1. Audience Engagement: Is your audience interacting with your content?

If you are sharing content, you want your audience to favorite it, retweet it, reply to it, click on a link, watch it (you can embed videos) etc.

If they are not engaging with your content then you either have the wrong content or the wrong audience.

You start off by figuring out if they are engaging with your content and if this engagement is moving in the right direction. (As you analyze results and make improvements, you should see engagement going up.)

When engagement is going up, you can then start drilling down to figure out what type of content is helping with this.

What type of engagement do you want?

If you get people to your site then you can get them to take action.

  • Replies – People are looking to engage with you.  You share something interesting and they reply.
  • Mentions – This is an endorsement of your brand and/or content.  As more people mention you, there is natural amplification of your brand without you being involved, which is great!  A lot more people will see mentions than replies!
  • Favorites – By clicking on a favorite button, people engage with your content but it’s a light form of engagement.  If you look at the tweet, you can see it was favorited, but content is not shared to more people because of this.  Not everyone wants to comment on your tweets but favorites still gives an indicator that they like your content.
  • Link clicks – you want to direct traffic to your website

2. Tweet Impressions:How many people have seen your tweets?

Impressions are when someone gets to see your tweet.

They may not have interacted with it, but they got a chance to see it.

I know that engagement is much more important but, if people don’t get a chance to see your tweet, then they can’t engage with it!

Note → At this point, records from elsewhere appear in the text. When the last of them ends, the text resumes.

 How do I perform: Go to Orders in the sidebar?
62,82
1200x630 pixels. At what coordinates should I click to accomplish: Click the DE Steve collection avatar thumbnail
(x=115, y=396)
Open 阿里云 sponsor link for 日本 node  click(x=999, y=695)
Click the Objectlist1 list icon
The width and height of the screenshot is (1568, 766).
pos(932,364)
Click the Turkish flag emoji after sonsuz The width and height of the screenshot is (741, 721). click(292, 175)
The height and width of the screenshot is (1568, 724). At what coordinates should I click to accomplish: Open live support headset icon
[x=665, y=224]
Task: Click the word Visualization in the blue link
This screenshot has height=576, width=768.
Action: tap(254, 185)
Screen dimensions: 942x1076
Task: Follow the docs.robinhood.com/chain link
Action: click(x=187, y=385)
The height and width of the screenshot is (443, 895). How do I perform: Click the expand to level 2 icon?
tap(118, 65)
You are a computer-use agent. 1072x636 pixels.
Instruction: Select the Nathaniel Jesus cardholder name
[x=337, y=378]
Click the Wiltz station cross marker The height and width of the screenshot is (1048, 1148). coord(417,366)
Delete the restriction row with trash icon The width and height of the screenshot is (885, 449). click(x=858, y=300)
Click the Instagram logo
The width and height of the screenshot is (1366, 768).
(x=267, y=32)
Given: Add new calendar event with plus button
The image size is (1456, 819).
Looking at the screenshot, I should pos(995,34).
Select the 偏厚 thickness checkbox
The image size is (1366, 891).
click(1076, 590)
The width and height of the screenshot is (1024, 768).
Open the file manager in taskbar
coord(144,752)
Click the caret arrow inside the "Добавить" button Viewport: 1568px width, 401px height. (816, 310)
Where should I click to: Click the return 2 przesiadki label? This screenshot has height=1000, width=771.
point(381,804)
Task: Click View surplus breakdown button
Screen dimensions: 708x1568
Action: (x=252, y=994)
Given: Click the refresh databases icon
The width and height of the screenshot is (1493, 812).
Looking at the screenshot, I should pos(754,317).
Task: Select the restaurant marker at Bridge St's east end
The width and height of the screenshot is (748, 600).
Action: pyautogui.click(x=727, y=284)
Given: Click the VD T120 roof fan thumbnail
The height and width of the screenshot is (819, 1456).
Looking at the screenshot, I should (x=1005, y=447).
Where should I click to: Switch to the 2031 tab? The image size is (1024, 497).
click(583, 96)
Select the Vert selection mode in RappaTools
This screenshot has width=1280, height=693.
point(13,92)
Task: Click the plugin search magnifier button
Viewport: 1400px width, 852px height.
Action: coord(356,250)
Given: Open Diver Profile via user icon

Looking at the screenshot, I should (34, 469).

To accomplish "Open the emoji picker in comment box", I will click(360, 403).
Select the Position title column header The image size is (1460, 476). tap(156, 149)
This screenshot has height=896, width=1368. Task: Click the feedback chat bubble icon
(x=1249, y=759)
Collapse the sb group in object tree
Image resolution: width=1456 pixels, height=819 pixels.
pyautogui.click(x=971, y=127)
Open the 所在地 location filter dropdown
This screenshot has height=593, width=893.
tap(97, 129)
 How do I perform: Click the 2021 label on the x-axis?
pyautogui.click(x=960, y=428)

When you view impressions, you may start spotting trends such as higher impressions at certain times of the day.

That doesn’t mean to say that you don’t schedule tweets when there are low impressions, because this may attract an audience you won’t reach at another part of the day.

But… you may want to send more tweets at the time when there are higher impressions.

3. Audience Profile: Do you have a relevant audience?

It’s great to get engagement, but are the people who are engaging relevant to your target market? Who are you attracting as followers? You want people who:

a) Are aligned to the target market you are trying to attract

b) Have a relevant audience for your content.  When they share your content, you want some of their audience to be interested enough to check you out!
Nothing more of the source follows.